Gouvernance forestière et climatique
Un atelier à Pointe-Noire sur le système
de légalité et de traçabilité du bois
Un atelier organisé le vendredi 27 février 2026, à l’Hôtel Le Ruisseau de Pointe-Noire, sous le patronage d’Alfred Nkodia, coordonnateur du C.a.g.d.f (Centre d’appui à la gestion durable des forêts) et membre de la coordination B.m.r.c au Congo, a porté sur la présentation et la vulgarisation du système de légalité et de traçabilité du bois mis en place par des pays tropicaux dont le Congo et appelé B.m.r.c (Broader market recognition Coalition) traduit littéralement par Coalition pour la reconnaissance du marché élargi.

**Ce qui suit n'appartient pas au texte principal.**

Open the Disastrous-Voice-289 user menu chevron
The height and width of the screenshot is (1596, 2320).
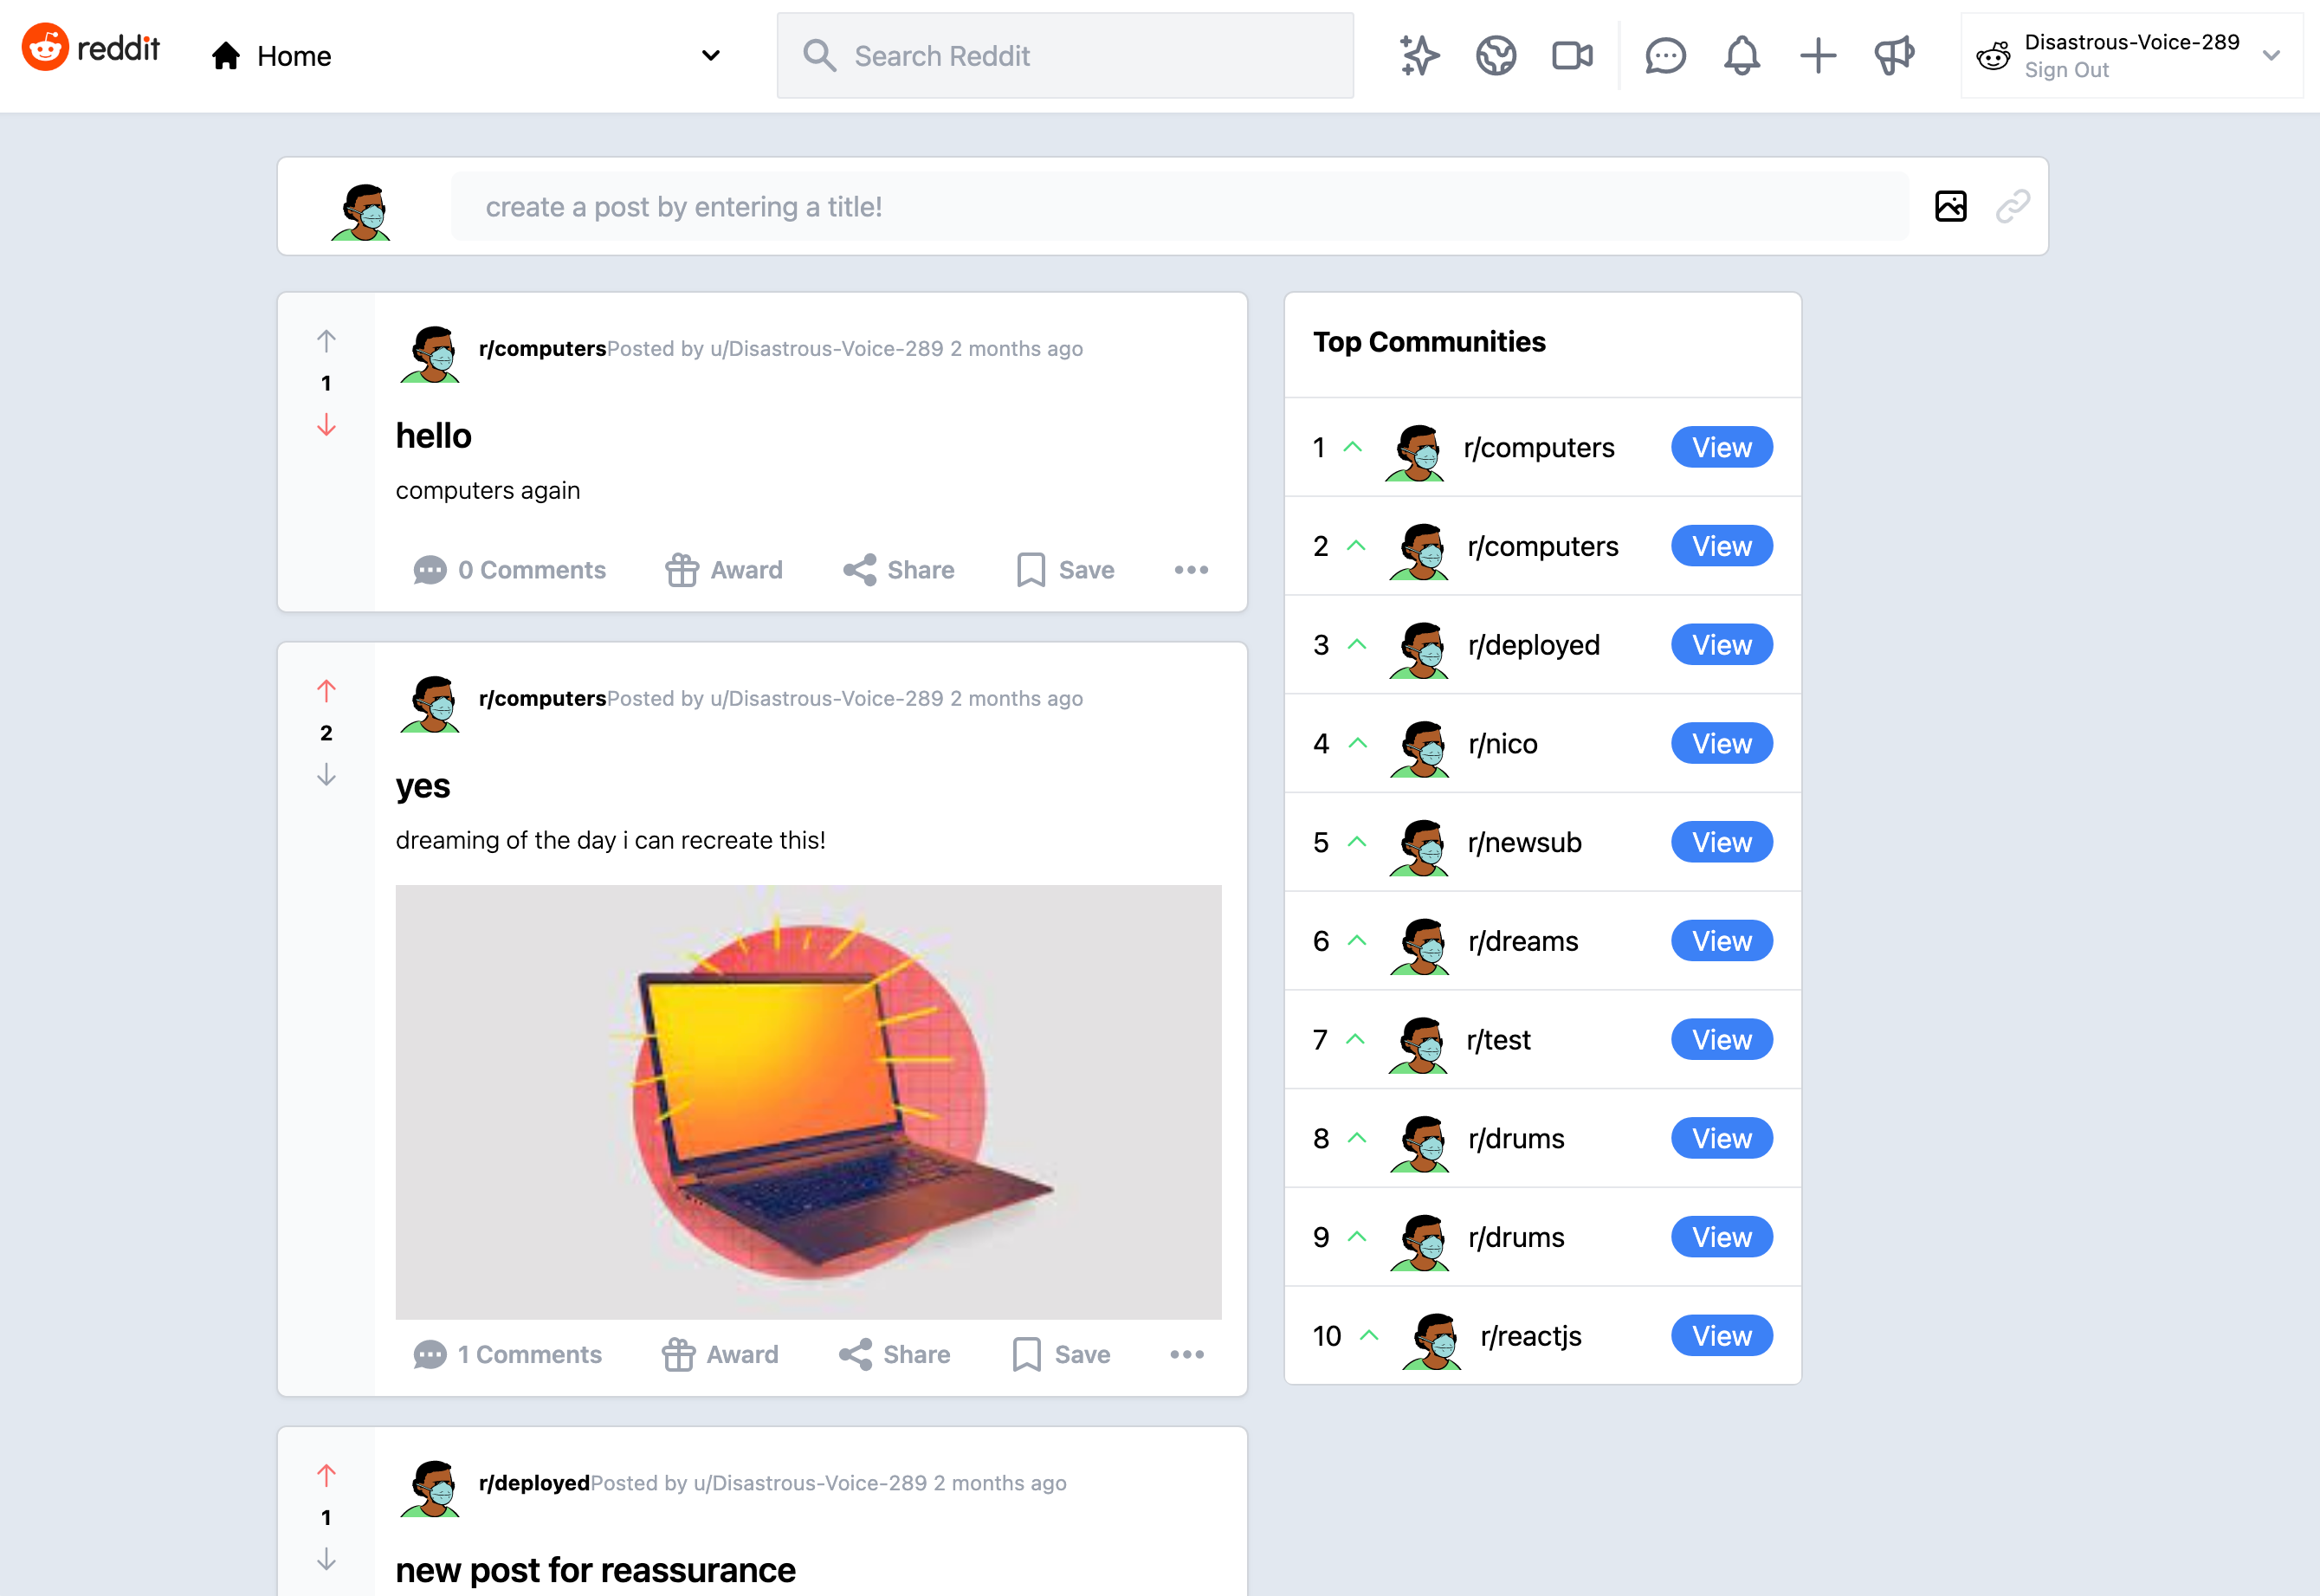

L’événement a reçu une cinquantaine de participants issus d’O.n.gs locales, de directions départementales, entreprises et bien d’autres structures impliquées dans la gouvernance forestière dans notre pays.
L’atelier organisé par le C.a.g.d.f (Centre d’appui à la gestion durable des forêts) a eu pour objectif principal de «vulgariser les objectifs, les activités et les bénéfices de la Broader market recognition Coalition en sigle B.m.r.c auprès des parties prenantes clés de la gestion forestière en République du Congo».


Selon Armel Tsiba Ngolo, directeur départemental de l’économie forestière du Kouilou, la B.m.r.c est née lors du lancement de l’Accord sur le bois tropical, à l’occasion de la Cop 26 en Égypte. Elle s’appuie sur l’A.p.v/Flegt, l’accord commercial entre l’Union européenne et les pays exportateurs de bois consistant à empêcher l’entrée dans l’Union européenne du bois illégal. La B.m.r.c est composée de six pays membres, à savoir le Congo, le Ghana, le Cameroun, l’Indonésie, le Libéria et Guyana. C’est donc une initiative des pays producteurs et exportateurs de bois tropical dont la mission essentielle est de promouvoir ce bois par un système de légalité et de traçabilité propre à chacun de ces pays, mais ayant les mêmes ambitions et missions que l’A.p.v/Flegt. Ainsi, d’autres localités dont Bétou, l’atelier de Pointe-Noire aura été l’opportunité offerte aux parties prenantes du littoral de faire la découverte d’un outil bénéfique à tous les acteurs du secteur forestier. Ayant approuvé la B.m.r.c, les participants ont été appelés à enrichir son plan d’action dont la mouture a été soumise à leur examen.